Records:
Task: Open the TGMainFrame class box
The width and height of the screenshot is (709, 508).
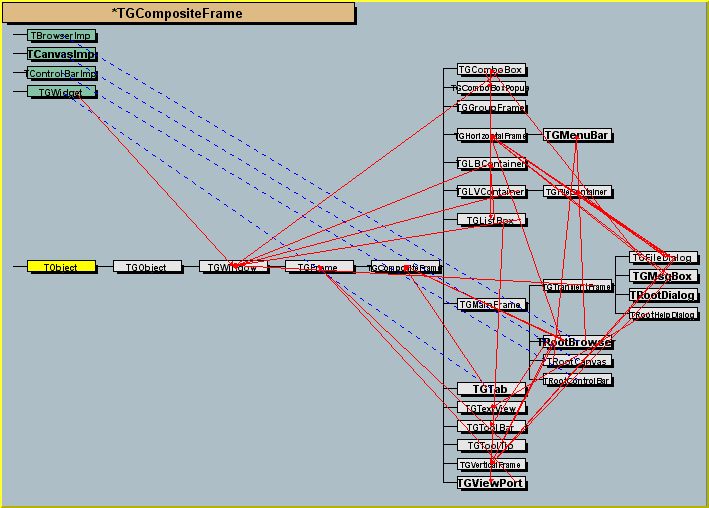Action: pyautogui.click(x=490, y=304)
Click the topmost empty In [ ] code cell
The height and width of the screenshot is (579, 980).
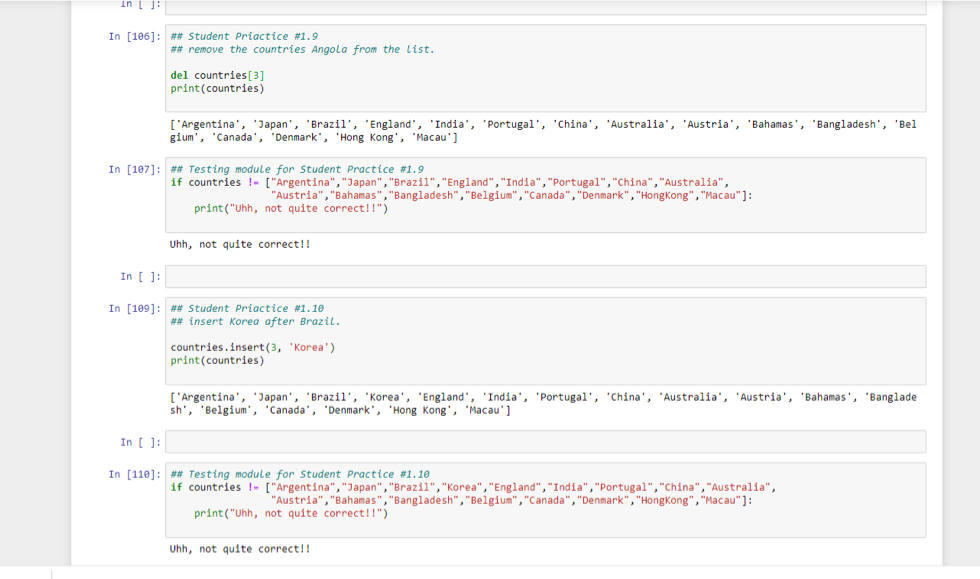pos(545,7)
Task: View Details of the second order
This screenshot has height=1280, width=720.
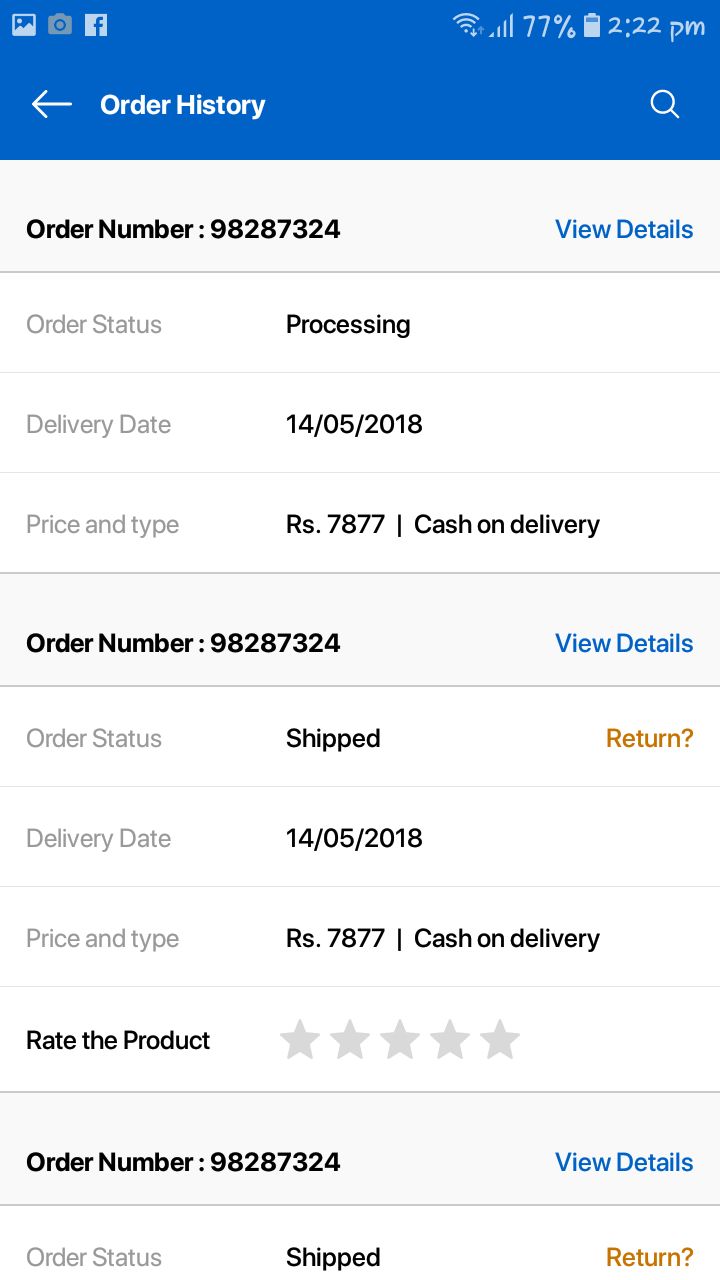Action: click(624, 643)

*INSTRUCTIONS FOR THE TASK*: Output every line of the material above word for word, leaving out the pictures.

*TASK OUTPUT*:
Task: Open the TGMainFrame class box
The width and height of the screenshot is (709, 508).
Action: pyautogui.click(x=490, y=304)
Click the topmost empty In [ ] code cell
The height and width of the screenshot is (579, 980).
pos(545,7)
Task: View Details of the second order
This screenshot has height=1280, width=720.
Action: click(624, 643)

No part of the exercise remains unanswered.